Inspiration:

Access to large and diverse datasets is critical, but often limited due to privacy concerns, costs, or logistical challenges. We were inspired to solve this problem by leveraging generative AI models to create high-quality synthetic datasets that can mimic real-world data. The aim was to provide researchers, clinicians, and data scientists with a tool that enables them to generate synthetic data without compromising patient privacy, accelerating the pace of innovation in research.

What it does:

Synthia is a synthetic data generation tool powered by a fine-tuned Phi 3 LLM and NVIDIA AI Workbench. It allows users to generate realistic, synthetic datasets based on real-world medical data. The tool employs a CTGAN model that can learn patterns from a given dataset and generate new, synthetic instances that retain the same statistical properties. Users can simply upload a CSV file, interact with the tool via a user-friendly web interface, and get synthetic data that’s suitable for analysis, machine learning models, or hypothesis testing.

How we built it:

We started by integrating the NVIDIA AI Workbench with a TensorFlow container to streamline our machine learning development environment. We then fine-tuned the Phi 3 model to act as a smart query handler for users who want to generate specific types of synthetic data. The synthetic data generation itself is powered by a CTGAN model, which was trained on various biomedical datasets, such as gene expression profiles. The web application was built using TypeScript for the frontend, ensuring a smooth and interactive experience for the users. We also developed a backend pipeline that bridges the fine-tuned Phi 3 model and the CTGAN model, ensuring interaction between them.

Challenges we ran into:

One of the biggest challenges was optimizing the fine-tuning of the Phi 3 model to understand domain-specific queries related to synthetic data generation. It was also a challenge to ensure the CTGAN model generated high-quality synthetic data that maintained the statistical integrity of the original datasets. Another challenge was integrating all the components—Phi 3, CTGAN, NVIDIA AI Workbench—into a single, cohesive platform while maintaining efficient performance and scalability.

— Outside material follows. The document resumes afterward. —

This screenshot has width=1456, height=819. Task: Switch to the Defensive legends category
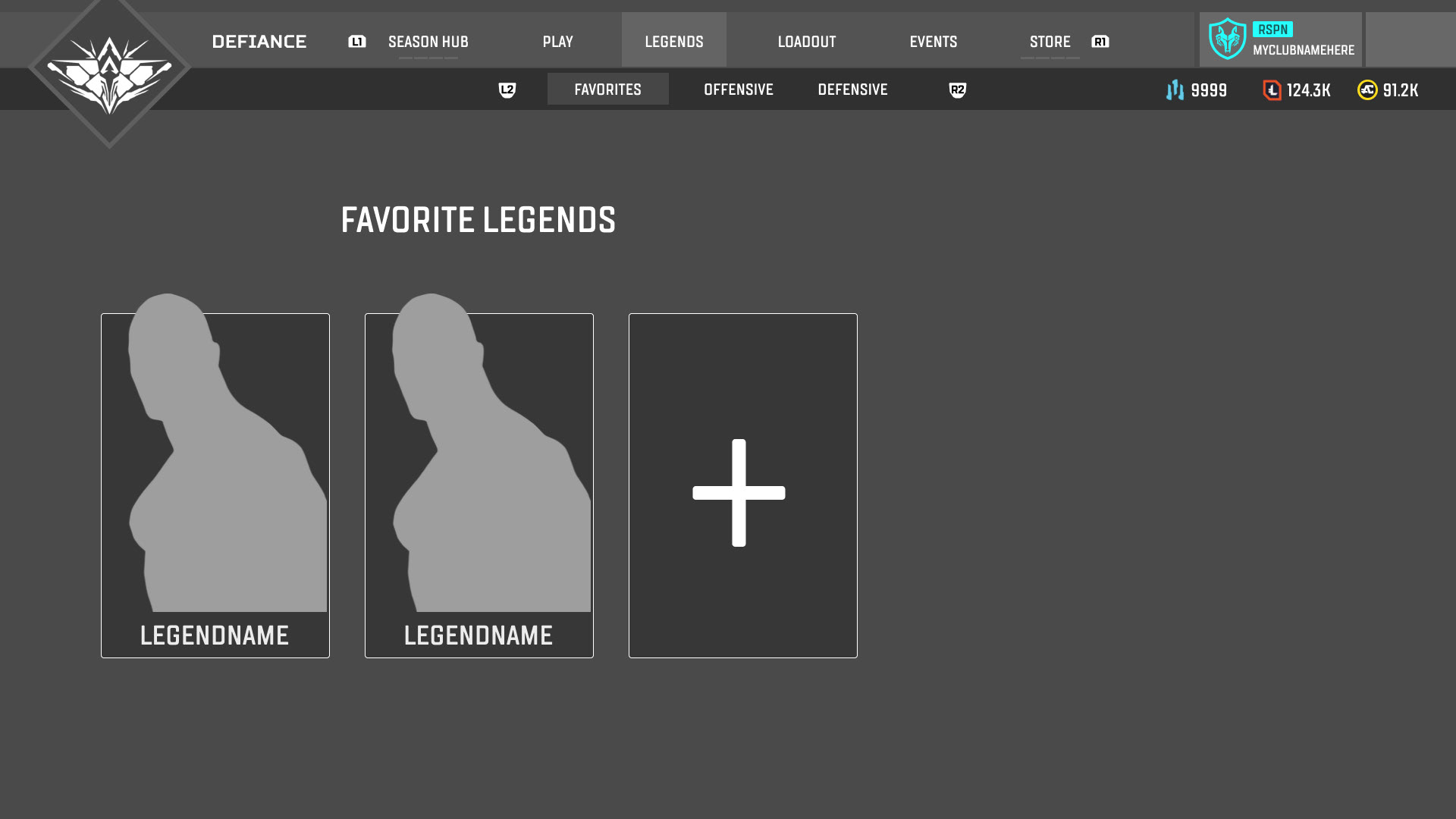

Accomplishments that we're proud of:

We’re proud to have successfully fine-tuned the Phi 3 model for specialized queries, as well as developing a system that generates synthetic data with strong fidelity to the original datasets. We are also proud of the user interface, which makes it simple for researchers and developers to generate synthetic data in just a few clicks. Most importantly, we are proud of contributing a tool that can help accelerate biomedical research by providing a scalable and private way to generate synthetic datasets.

What we learned:

Through this project, we learned a lot about the complexities of synthetic data generation, particularly when dealing with sensitive data. Fine-tuning large language models like Phi 3 taught us how important it is to focus on domain-specific training. We also learned how to effectively combine multiple machine learning models—such as LLMs and generative adversarial networks (GANs)—in a single pipeline to solve a real-world problem. Lastly, we gained a deeper understanding of the challenges of integrating ML models with web applications and ensuring a smooth user experience.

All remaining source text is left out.